### Exercise requirements
1. Answer the following from the passage on organizational creativity and elearning:
(a) How is value created?
(b) What have universities been adding to their business school programming?
(c) What three concerns do the different approaches to presenting information share?
2. From the passage on organizational creativity and elearning, return word for word the part that opens with the words containing "There are a" and closes with "support learning objectives.".

START Quoted passage

Organizations exist to create value. Value is created through acquiring resources and transforming them into products and services that have a greater worth than the sum of those resources. In short, organizations exist to create.
Due to the increasingly profound degree of social and technical change occurring today, businesses are looking to leverage every bit of competitive advantage. Subsequently, organizations are re-examining all aspects of their business model, including the fundamental question of how they create value. As a result, many organizations are placing a much greater emphasis on the need for innovation as a business strategy.
For a strategy in which a reliance on innovation to be viable, businesses must have the competencies in place which support it. However, many may be ill prepared and unable to fully appreciate the level of commitment this change represents. What is emerging is a creativity skill gap which businesses need to address.
In order to address this need, universities have been broadening their curriculum to include courses in Organizational Creativity as part of their business school programming. Given that this is an emerging development, universities, like businesses, may also find themselves ill-prepared in this regard, while on the other hand, for those universities who can offer such programs, it can be a significant advantage.
At the same time learners and educators are increasingly turning to elearning as a mode of educational delivery. Elearning is defined as the use of electronic resources to create learning experiences of which there are general five varieties: stand alone courses, learning games and simulations, mobile learning, social learning and virtual classroom courses (Horton, 2012. p. 2). Thus, it is incumbent upon educators and instructional designers to consider how to teach creativity through elearning.
There are a number of ways in which information can be presented to facilitate learning. While the different approaches emphasize some facets over others, they all share certain things in common: a concern for organizing the material, delivering it, and managing learner engagement. (Clark, 2015). Regardless of the strategy employed, the overarching consideration is that an analysis of the audience, subject matter, and delivery must align to support learning objectives.

END Quoted passage
START Source material

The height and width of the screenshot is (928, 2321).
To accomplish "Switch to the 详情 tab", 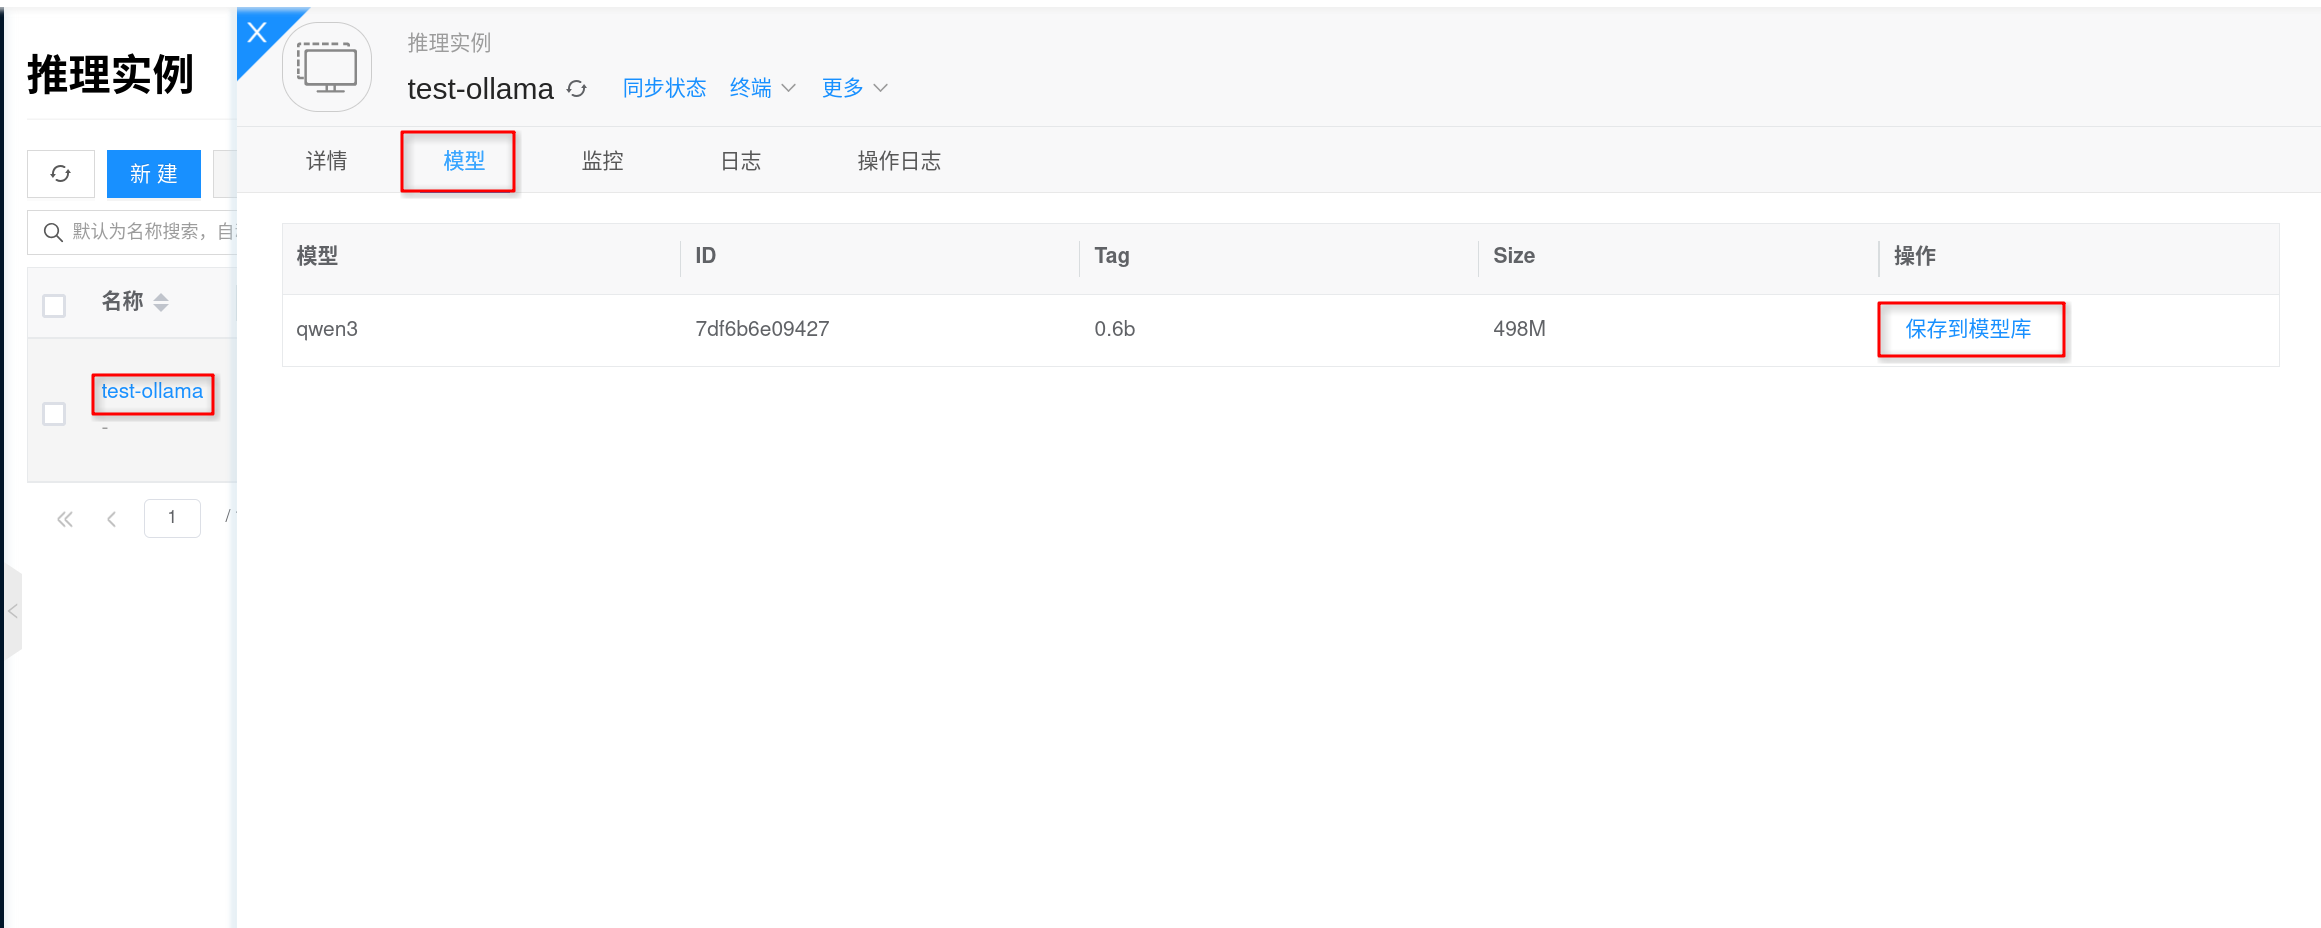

END Source material

### Outputs for the tasks
1.
(a) By acquiring resources and transforming them into products and services that have a greater worth than the sum of those resources.
(b) Courses in Organizational Creativity.
(c) Organizing the material, delivering it, and managing learner engagement.

2.
There are a number of ways in which information can be presented to facilitate learning. While the different approaches emphasize some facets over others, they all share certain things in common: a concern for organizing the material, delivering it, and managing learner engagement. (Clark, 2015). Regardless of the strategy employed, the overarching consideration is that an analysis of the audience, subject matter, and delivery must align to support learning objectives.